● Enunciado a
Reproduza sem nenhuma alteração todas as linhas apresentadas depois do texto sobre formação de palavras, deixando as imagens de fora.

Quando falamos em Formação de Palavras, será que podemos determinar previamente o seu sentido, sem considerar o contexto de sua produção? E como um concurso ou um vestibular podem cobrar essa percepção? Leia este artigo e conheça um pouco mais sobre os afixos e seus sentidos.

Pensando nos casos de derivação, lembramos que, muitas vezes, o sentido de um afixo (prefixos ou sufixos) nem sempre deve ser levado “ao pé da letra”.

Quem não se lembra, por exemplo, do escândalo político do “mensalão”? Pois bem, a palavra ‘Mensalão’ reflete um processo de formação de palavras muito comum na língua portuguesa: o uso do sufixo ‘-ão’ não como indicador de aumentativo, e sim como meio de afetividade, exaltação de alguma qualidade, ou, até mesmo, ironia.

● Enunciado b
Segundo o texto sobre formação de palavras, que valores o sufixo ‘-ão’ expressa em ‘mensalão’ no lugar do aumentativo?

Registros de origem
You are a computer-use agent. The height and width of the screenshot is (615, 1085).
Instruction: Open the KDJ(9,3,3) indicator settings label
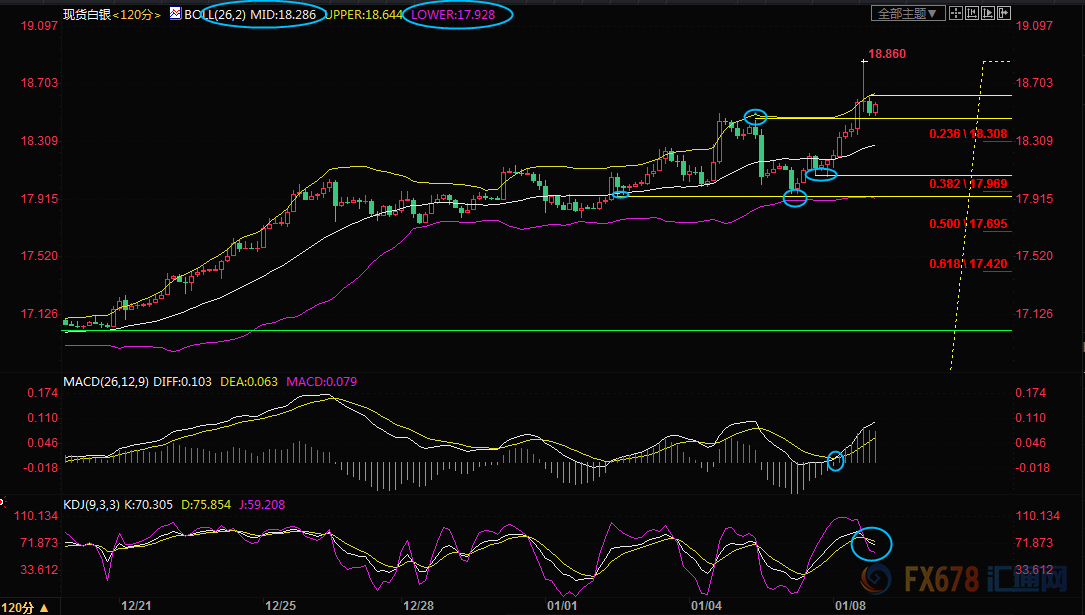pos(92,505)
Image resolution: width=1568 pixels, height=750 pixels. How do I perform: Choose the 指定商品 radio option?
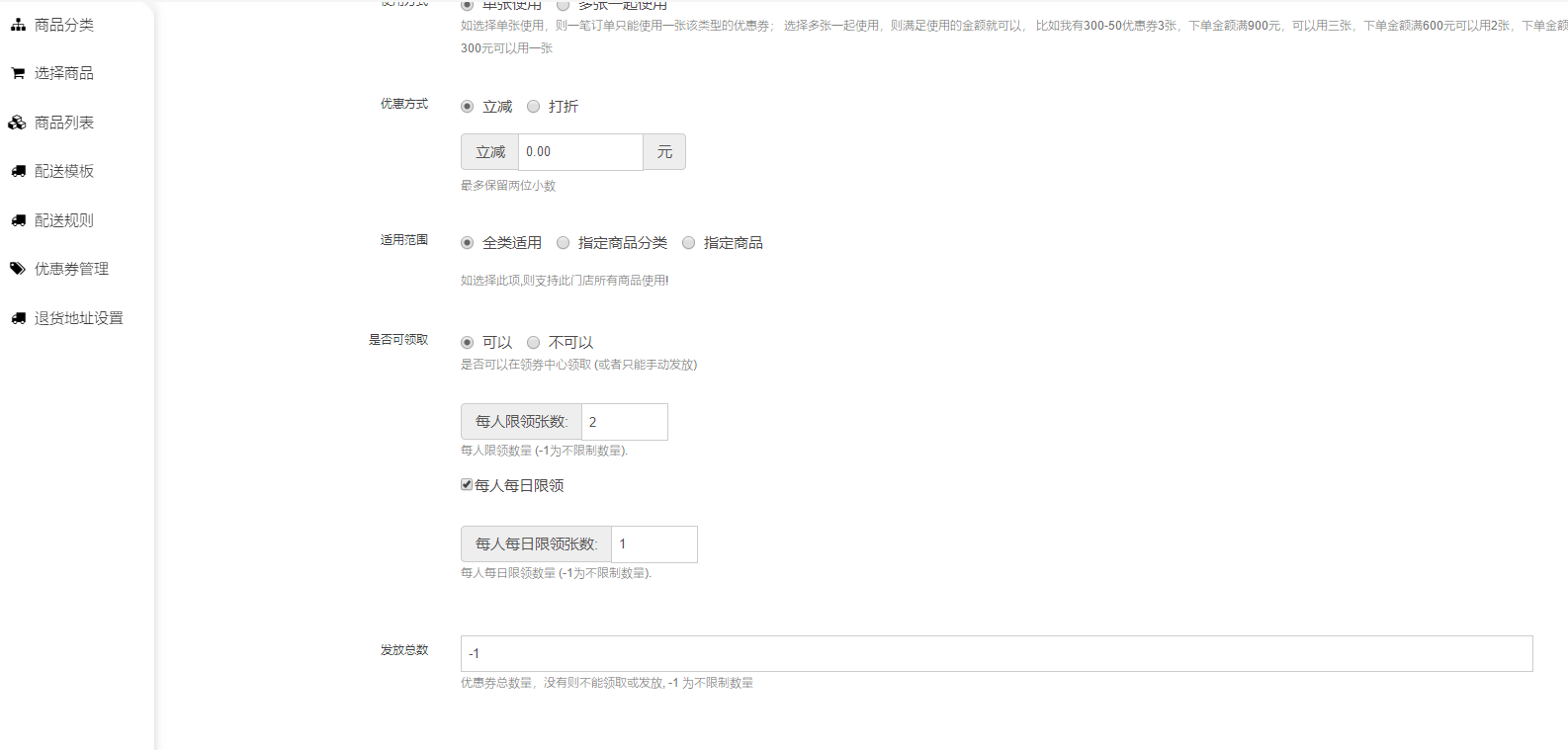pyautogui.click(x=689, y=243)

● Resposta correta a
You are a computer-use agent. The height and width of the screenshot is (615, 1085).
Instruction: Open the KDJ(9,3,3) indicator settings label
pos(92,505)
Image resolution: width=1568 pixels, height=750 pixels. How do I perform: Choose the 指定商品 radio option?
pyautogui.click(x=689, y=243)

● Resposta correta b
Afetividade, exaltação de alguma qualidade ou até mesmo ironia.